=== STUDY TEXT ===
————————

[deck]EU-funded scientists have discovered genetic markers that could allow potatoes to be selected for their ability to be stored at low temperatures, keeping them fresh and avoiding the use of anti-sprouting chemicals.[/deck]
Ireland is world-renowned for producing potatoes, but Irish crisp and chip manufacturers face a shortage of locally grown potatoes mainly due to long term tuber storage problems. This means they need to import over 50,000 tonnes of potatoes each year.
Potatoes used for crisps and chips are usually stored at eight degrees – a temperature high enough to prevent starch from breaking down into glucose and fructose. To slow sprouting, potato producers often use a suppressant like chlorpropham, a chemical the EU is looking to phase out due to health concerns.
Hoping to find an alternative to chemical sprout suppressors, the EU-funded GenSPI (Genomic Selection for Potato Improvement) project has developed a genetic marker system to identify plants that display a resistance to glucose and fructose formation. Their tubers can be stored at three or four degrees, low enough to keep sprout growth at bay for very long periods.
“Glucose and fructose formed during cold storage can cause very dark fry colours, leaving potato crisps and chips with an unacceptably bitter taste. The sugars can also cause a build-up of acrylamide, a potential carcinogen,” says Dan Milbourne, GenSPI project coordinator.
Slower to Sweeten
GenSPI developed new genomic selection breeding methodologies which will allow potato breeders to select the varieties of potato that seem to be resistant to sweetening at low temperatures.
To do this, researchers gathered a large collection of potato plants and fried thousands of tubers – the equivalent to 10,000 bags of potato crisps – that had been held in different storage conditions. They then measured their colour once fried and drew the links between fry colour and the genetic variation of the plant.

————————

=== RECORDS SUPPLIED ===
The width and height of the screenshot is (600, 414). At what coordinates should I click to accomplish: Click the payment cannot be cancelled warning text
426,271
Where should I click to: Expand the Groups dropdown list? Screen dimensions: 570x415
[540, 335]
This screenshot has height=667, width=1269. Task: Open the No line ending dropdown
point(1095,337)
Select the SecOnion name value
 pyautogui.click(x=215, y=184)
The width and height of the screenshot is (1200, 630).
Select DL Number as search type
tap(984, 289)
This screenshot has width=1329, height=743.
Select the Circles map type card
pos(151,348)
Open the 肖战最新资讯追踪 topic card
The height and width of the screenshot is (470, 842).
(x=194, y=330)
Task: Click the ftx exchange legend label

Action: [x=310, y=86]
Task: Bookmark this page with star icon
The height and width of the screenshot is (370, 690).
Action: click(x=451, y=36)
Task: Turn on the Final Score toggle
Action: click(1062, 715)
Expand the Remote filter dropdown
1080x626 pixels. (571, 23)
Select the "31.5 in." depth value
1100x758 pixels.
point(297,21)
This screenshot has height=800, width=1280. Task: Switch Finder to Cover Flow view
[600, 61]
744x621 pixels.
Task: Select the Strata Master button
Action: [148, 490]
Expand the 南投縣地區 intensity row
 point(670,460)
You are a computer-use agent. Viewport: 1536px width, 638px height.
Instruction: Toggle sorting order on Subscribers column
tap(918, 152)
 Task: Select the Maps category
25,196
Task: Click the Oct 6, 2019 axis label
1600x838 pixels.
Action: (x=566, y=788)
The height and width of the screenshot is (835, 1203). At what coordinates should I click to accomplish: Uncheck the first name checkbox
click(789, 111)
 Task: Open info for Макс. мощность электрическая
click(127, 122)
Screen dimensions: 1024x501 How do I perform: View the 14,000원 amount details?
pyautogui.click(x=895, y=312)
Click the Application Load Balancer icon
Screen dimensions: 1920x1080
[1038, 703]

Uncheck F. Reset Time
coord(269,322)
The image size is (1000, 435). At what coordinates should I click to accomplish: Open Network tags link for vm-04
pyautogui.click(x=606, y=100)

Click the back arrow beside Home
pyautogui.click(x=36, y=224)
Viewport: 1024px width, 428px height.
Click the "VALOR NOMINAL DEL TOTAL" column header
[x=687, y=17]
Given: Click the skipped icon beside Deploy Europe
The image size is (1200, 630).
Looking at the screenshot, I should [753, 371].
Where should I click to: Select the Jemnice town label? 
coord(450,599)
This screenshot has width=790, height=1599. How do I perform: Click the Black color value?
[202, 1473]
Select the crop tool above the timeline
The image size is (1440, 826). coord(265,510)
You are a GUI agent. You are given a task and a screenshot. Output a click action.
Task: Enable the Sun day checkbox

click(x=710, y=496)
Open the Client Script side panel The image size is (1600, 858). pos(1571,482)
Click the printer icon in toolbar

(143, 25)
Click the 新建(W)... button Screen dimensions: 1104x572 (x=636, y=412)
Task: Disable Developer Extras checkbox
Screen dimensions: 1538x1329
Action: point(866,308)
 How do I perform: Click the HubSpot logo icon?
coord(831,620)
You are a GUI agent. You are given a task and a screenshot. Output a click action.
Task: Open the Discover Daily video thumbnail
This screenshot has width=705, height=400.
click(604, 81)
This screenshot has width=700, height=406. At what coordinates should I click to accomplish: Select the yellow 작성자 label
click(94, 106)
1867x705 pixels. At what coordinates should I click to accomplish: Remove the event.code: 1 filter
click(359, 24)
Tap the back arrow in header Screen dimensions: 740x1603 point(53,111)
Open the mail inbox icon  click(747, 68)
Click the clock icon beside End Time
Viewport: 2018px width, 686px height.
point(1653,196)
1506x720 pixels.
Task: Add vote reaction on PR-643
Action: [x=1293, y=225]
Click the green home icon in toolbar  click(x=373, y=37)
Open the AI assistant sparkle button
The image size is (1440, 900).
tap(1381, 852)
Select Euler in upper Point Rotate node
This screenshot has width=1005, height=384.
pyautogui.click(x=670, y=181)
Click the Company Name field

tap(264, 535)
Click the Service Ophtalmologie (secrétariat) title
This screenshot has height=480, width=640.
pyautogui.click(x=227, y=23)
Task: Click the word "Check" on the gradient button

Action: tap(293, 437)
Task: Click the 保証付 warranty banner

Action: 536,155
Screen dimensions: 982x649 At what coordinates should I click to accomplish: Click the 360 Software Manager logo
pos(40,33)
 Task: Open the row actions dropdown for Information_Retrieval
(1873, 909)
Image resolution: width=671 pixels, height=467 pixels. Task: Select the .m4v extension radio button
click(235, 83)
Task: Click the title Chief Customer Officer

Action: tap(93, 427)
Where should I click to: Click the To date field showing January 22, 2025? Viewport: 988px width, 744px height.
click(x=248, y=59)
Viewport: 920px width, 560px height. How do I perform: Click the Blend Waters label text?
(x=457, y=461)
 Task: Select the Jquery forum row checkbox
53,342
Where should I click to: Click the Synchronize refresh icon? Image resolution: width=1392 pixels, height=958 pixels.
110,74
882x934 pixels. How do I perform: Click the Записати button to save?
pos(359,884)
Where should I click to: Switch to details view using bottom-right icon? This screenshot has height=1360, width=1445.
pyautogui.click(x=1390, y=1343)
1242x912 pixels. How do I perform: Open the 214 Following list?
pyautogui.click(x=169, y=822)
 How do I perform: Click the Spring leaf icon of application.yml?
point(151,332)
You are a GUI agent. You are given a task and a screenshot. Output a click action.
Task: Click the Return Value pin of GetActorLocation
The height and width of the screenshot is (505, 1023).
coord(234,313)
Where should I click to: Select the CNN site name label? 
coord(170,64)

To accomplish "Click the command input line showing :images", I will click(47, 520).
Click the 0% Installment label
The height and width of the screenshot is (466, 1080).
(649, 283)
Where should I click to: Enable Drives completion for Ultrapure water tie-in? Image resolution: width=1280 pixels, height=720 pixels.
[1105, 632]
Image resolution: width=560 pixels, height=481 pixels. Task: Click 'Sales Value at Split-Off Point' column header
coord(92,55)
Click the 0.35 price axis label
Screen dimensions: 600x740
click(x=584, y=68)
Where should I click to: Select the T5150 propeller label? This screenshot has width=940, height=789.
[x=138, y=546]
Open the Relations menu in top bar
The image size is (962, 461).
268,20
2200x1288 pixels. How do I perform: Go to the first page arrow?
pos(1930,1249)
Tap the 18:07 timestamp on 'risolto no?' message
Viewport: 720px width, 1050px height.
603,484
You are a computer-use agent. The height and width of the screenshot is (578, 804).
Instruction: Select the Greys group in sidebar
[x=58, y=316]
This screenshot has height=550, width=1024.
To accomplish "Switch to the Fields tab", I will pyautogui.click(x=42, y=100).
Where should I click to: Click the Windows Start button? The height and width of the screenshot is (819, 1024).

————————

=== TASKS TO CARRY OUT ===
(1) From the potato storage text, write out the passage starting with "To do this, researchers" and going on through "of the plant.".
(2) According to the potato storage text, at what temperature are potatoes for crisps and chips usually stored?
(3) Rewrite the paragraph of the potato storage text that begins "To do this, researchers gathered" more briefly, keeping its main facts.

=== ANSWER SET ===
(1)
To do this, researchers gathered a large collection of potato plants and fried thousands of tubers – the equivalent to 10,000 bags of potato crisps – that had been held in different storage conditions. They then measured their colour once fried and drew the links between fry colour and the genetic variation of the plant.

(2) Eight degrees.

(3) Researchers collected a large set of potato plants and fried thousands of tubers (about 10,000 bags of crisps' worth) stored under different conditions. They measured the fried color and linked it to each plant's genetic variation.